§ **GEZEIGTER TEXT**:
- - - - -
USA – Israel 05. Okt 2025

«Ziemlich viel Optimismus im Weissen Haus»

Khalil al-Hayya
Eine Hamas-Delegation unter Khalil al-Hayya ist im ägyptischen Sharm-el-Sheik eingetroffen.

Steigende Spannung und offene Fragen am Vorabend der Gaza-Verhandlungen auf Sharm-el-Sheik.

Am Sonntagabend Ortszeit war eine Hamas-Delegation unter Khalil al-Hayya im ägyptischen Sharm-el-Sheik auf der Sinai-Halbinsel eingetroffen. Dort sind bereits Vermittler aus Ägypten und Katar für die anstehenden, indirekten Gespräche zwischen Hamas, sowie Israel und den Amerikanern.

Delegationen aus Israel unter dem Netanyahu-Vertrauten Ron Dermer und ein amerikanisches Team geführt von Jared Kushner und Steve Witkoff sollen heute Montag an dem Touristen-Ort eintreffen. Laut dem CNN-Analysten Barak Ravid herrscht zumindest im Weissen Haus «ziemlich viel Optimismus» auf einen Durchbruch auf einen Waffenstillstand am Vorabend des zweiten Jahrestages des Überfalls der Hamas-Terroristen auf Israel. Am Freitag gibt das schwedische Nobel-Komitee zudem den Preisträger des Friedenspreises bekannt – ein grosser Wunschtraum Trumps.

Trumps Zuversicht dürfte auch Verhandlungstaktik sein. Der US-Präsident setzt alle Seiten seit Tagen erheblich unter Druck und hat der Hamas am Samstag in einem Text-Austausch mit dem CNN-Moderator Jake Tapper «völlige Vernichtung» im Falle mangelnder Kompromissbereitschaft angedroht. Trump soll Netanyahu bereits am Freitag am Telefon in Reaktion auf Bedenken des Premiers zu der Hamas-Reaktion auf Trumps Gaza-Konzept angeherrscht haben: «Du bist immer so verdammt negativ!» Netanyahu solle die verhaltene Zustimmung der Islamisten als «seine Chance auf einen Sieg» wahrnehmen und müsse mit Trumps Plan «einverstanden sein. Er hat keine Wahl. Mit mir muss man einverstanden sein», so Trump am Samstag gegenüber «Axios» (https://www.axios.com/2025/10/05/trump-netanyahu-call-gaza-peace-deal-hamas).
- - - - -
§ **BEREITGESTELLTE ANGABEN**:
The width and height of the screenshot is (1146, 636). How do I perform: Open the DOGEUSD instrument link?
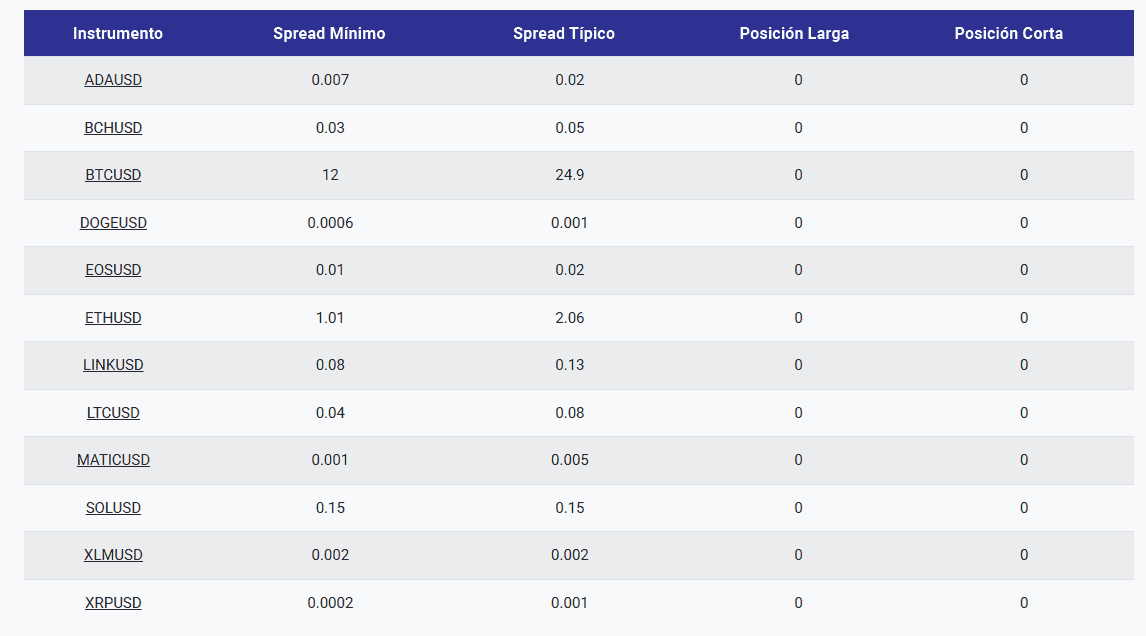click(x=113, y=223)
- - - - -
§ **AUFGABE A**: Wer führt laut dem Text über die Gaza-Verhandlungen in Sharm-el-Sheik das amerikanische Team an?
§ **AUFGABE B**: Führe den Text über die Gaza-Verhandlungen in Sharm-el-Sheik nach seinem letzten Satz weiter.

§ **ANTWORT A**: Jared Kushner und Steve Witkoff.

§ **ANTWORT B**:
Ravid führt den Optimismus Trumps auch auf den internationalen «Aufschrei» über den fehlgeschlagenen, israelischen Angriff auf al-Hayya und weitere Hamas-Führer in Katar im September zurück. Dies sei «für zu viele Menschen einfach zu viel und eine Brücke zu weit» in Richtung einer unkontrollierbaren Eskalation des Gaza-Krieges gewesen. Trump habe darin eine Chance gesehen, seinen Einfluss auf Netanyahu auszuüben und die Kriegsparteien an den Verhandlungstisch zu drängen.

Am Sonntag teilte der israelische Geiselkoordinator deren Familien mit, man werde die Gespräche mit «voller Hingabe und Entschlossenheit führen», um die Geiseln frei zu bekommen, von denen 20 vermutlich noch am Leben seien. Dazu kommen die Leichen von mindestens 25 weiteren Geiseln (https://www.cnn.com/world/live-news/israel-gaza-hamas-trump-10-05-25).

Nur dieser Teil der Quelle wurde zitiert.